##### Data supplied
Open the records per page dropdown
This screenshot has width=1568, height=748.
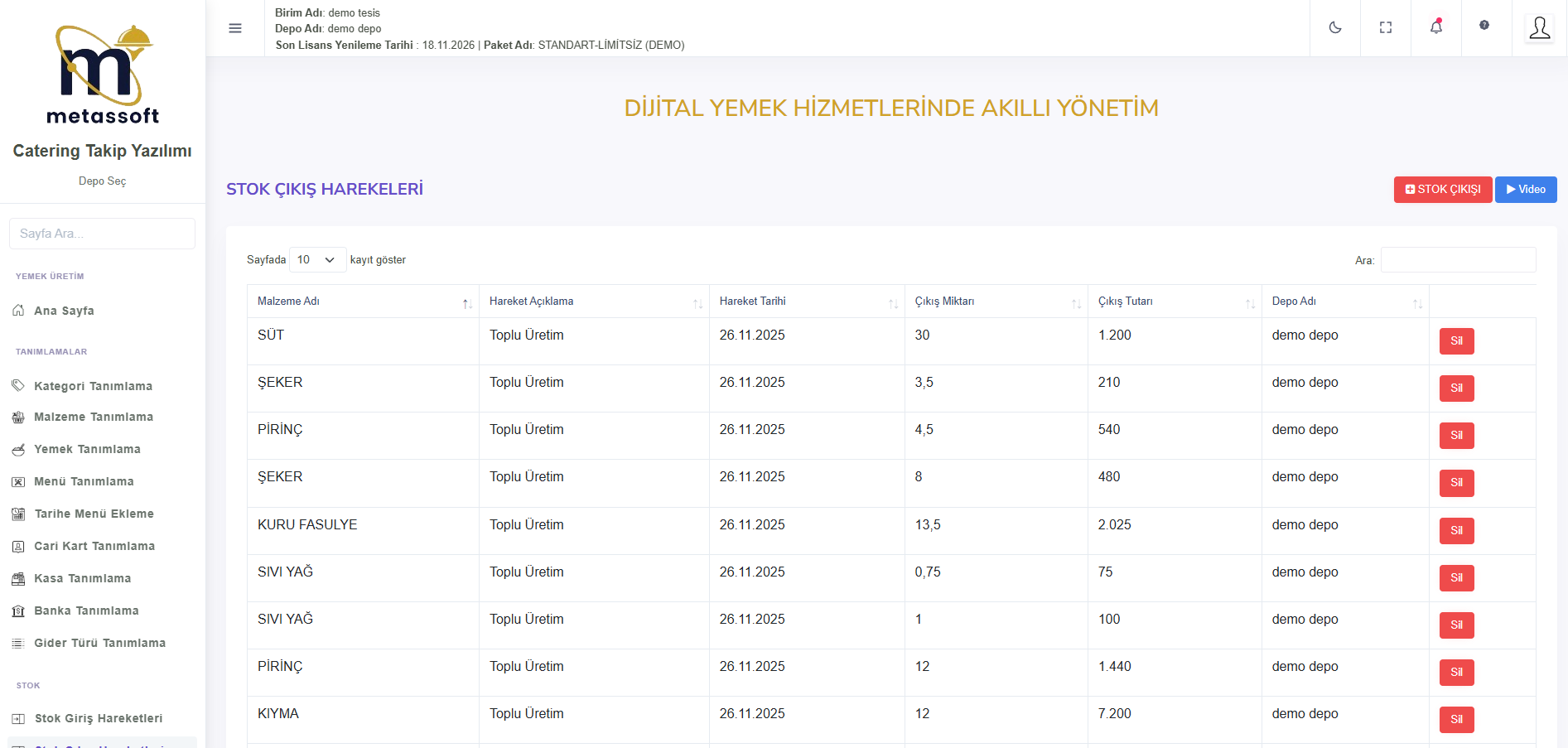pos(317,260)
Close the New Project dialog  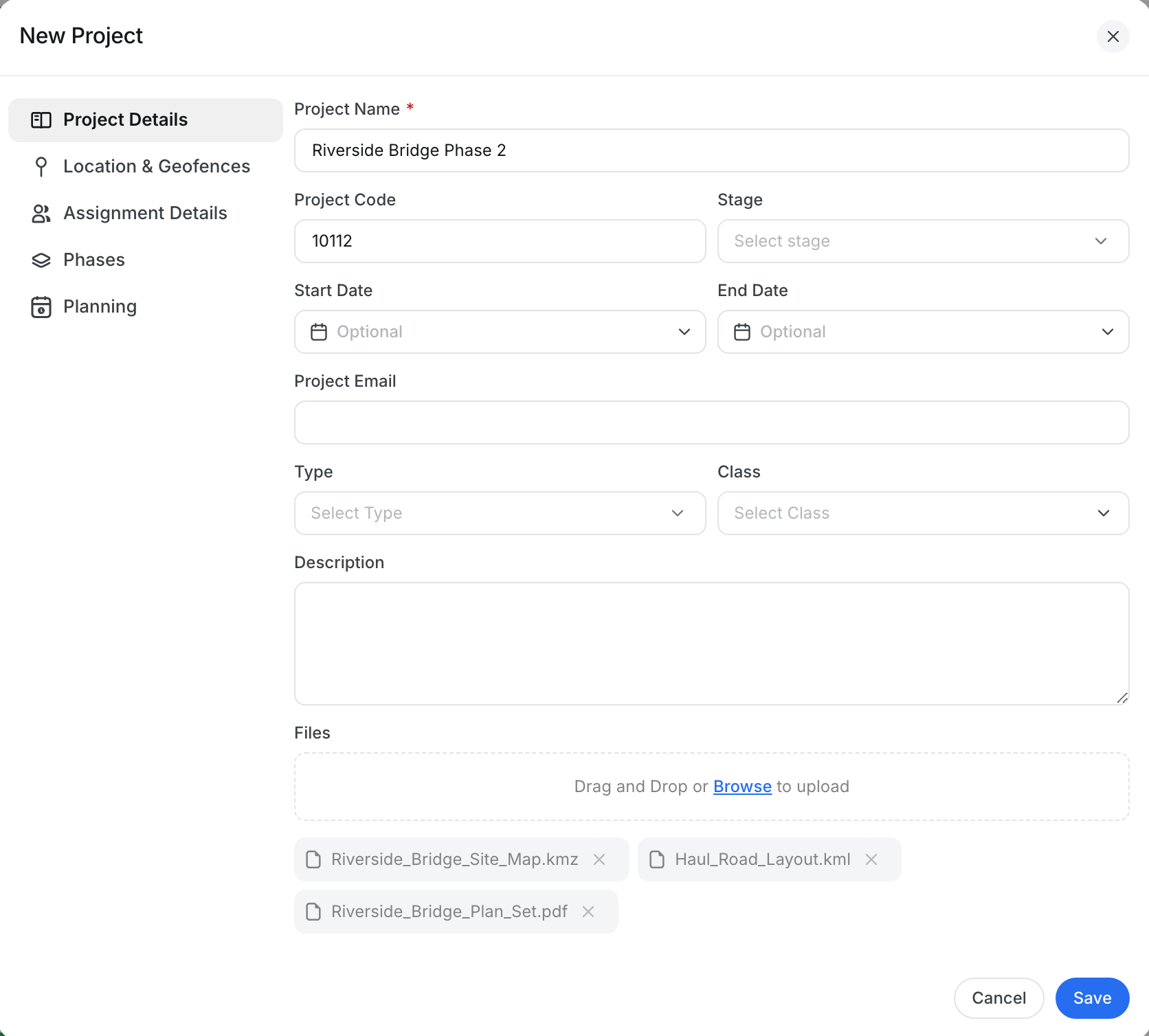1113,36
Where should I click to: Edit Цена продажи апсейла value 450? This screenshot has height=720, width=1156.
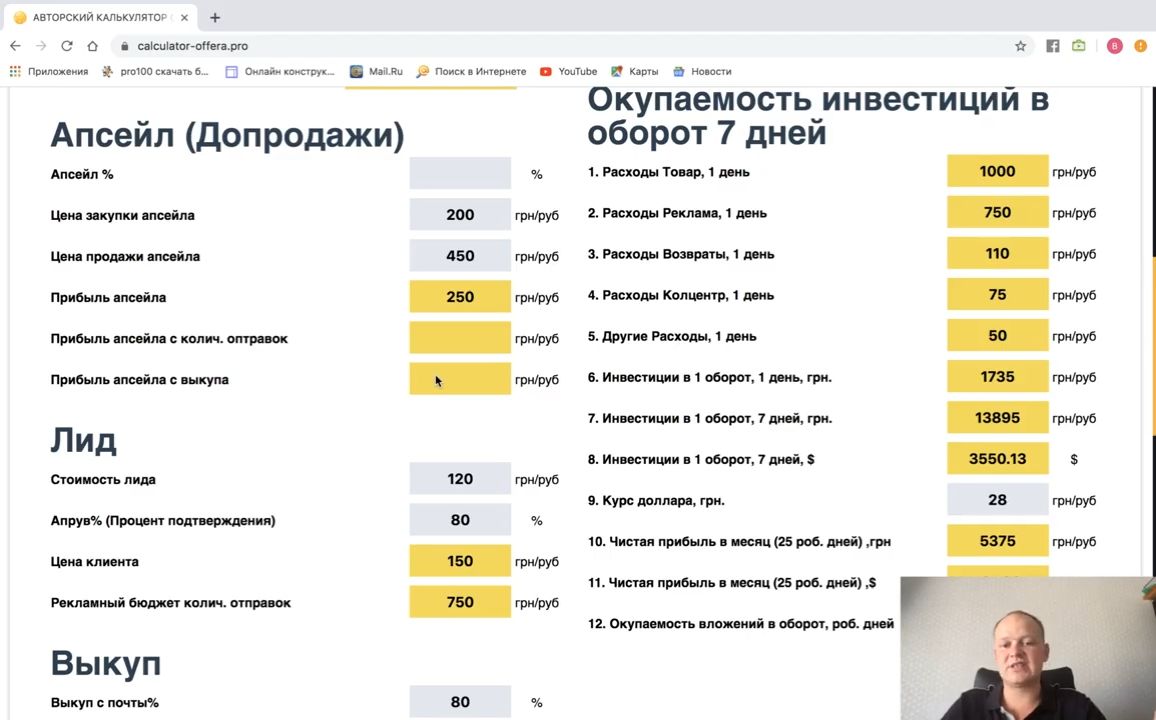pyautogui.click(x=460, y=256)
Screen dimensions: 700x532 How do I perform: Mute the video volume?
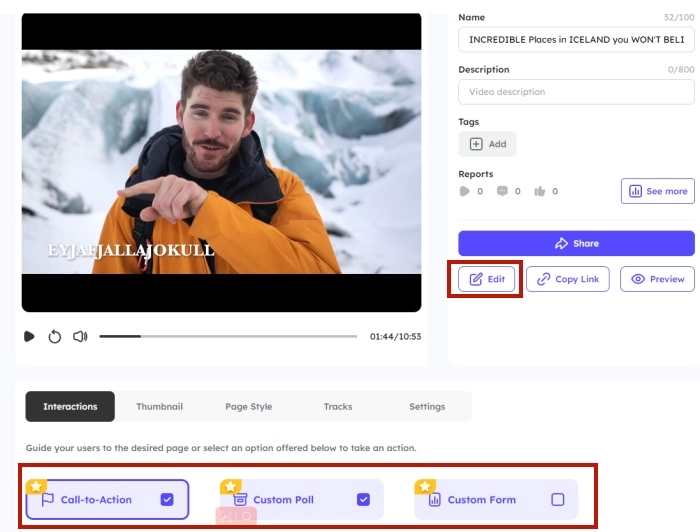(80, 337)
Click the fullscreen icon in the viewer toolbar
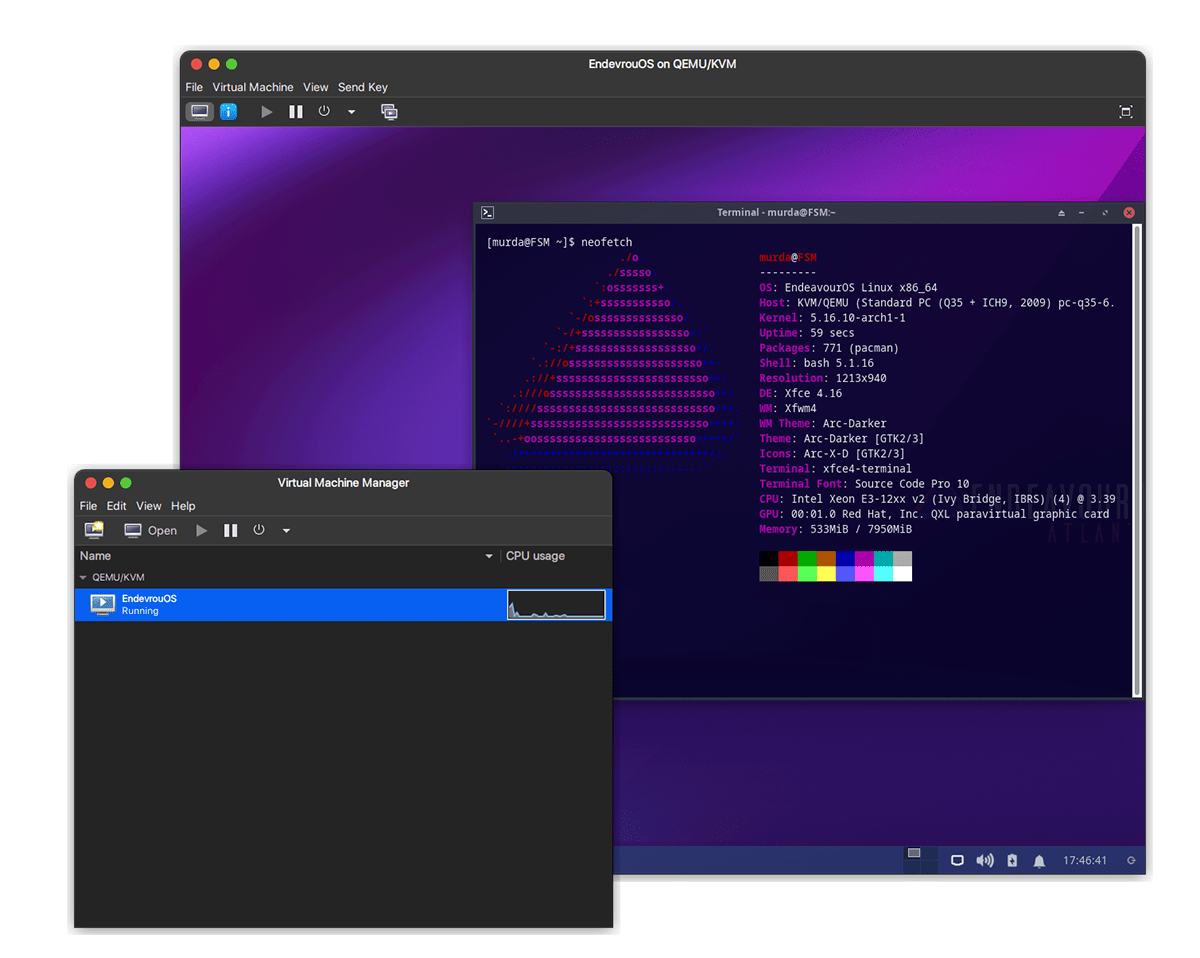The image size is (1200, 958). click(x=1126, y=111)
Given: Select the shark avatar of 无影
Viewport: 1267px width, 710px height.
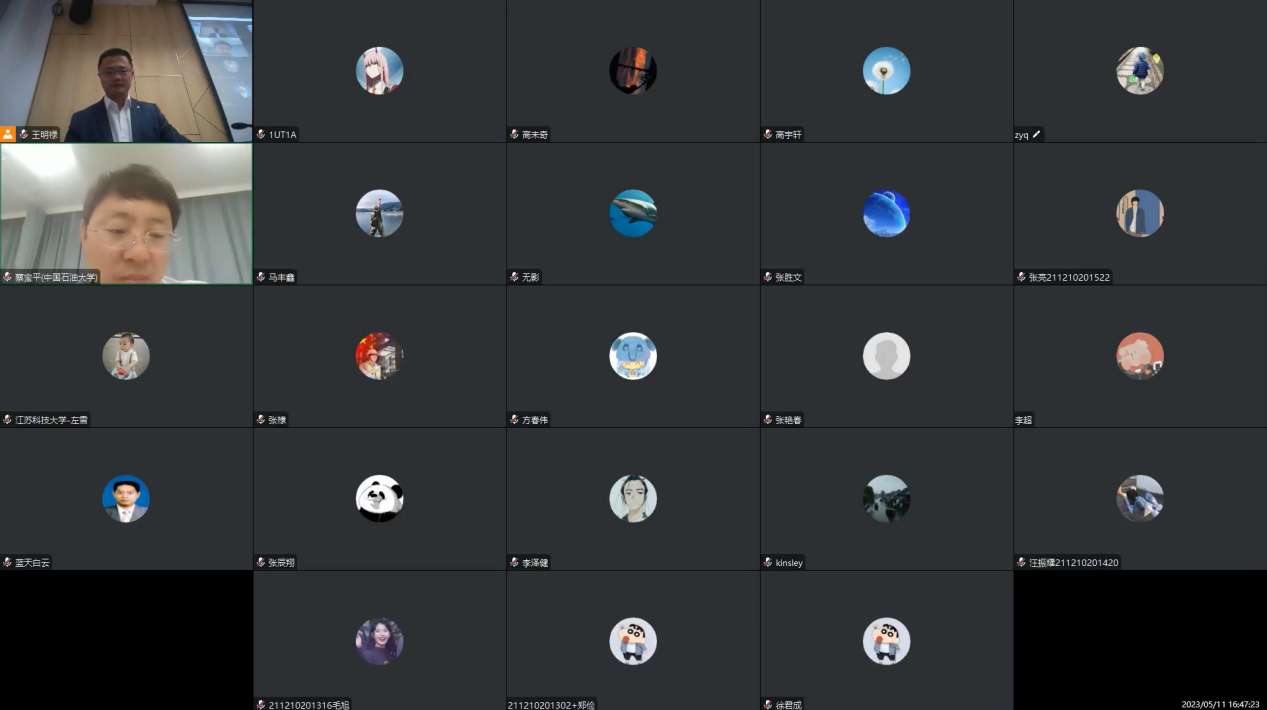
##########
• Task: Leave out the pictures, and retype exactly the lines from the one containing "Click the fullscreen" through the last line of the data above, no more and no less.

• Written answer:
Click the fullscreen icon in the viewer toolbar
The image size is (1200, 958). click(x=1126, y=111)
Given: Select the shark avatar of 无影
Viewport: 1267px width, 710px height.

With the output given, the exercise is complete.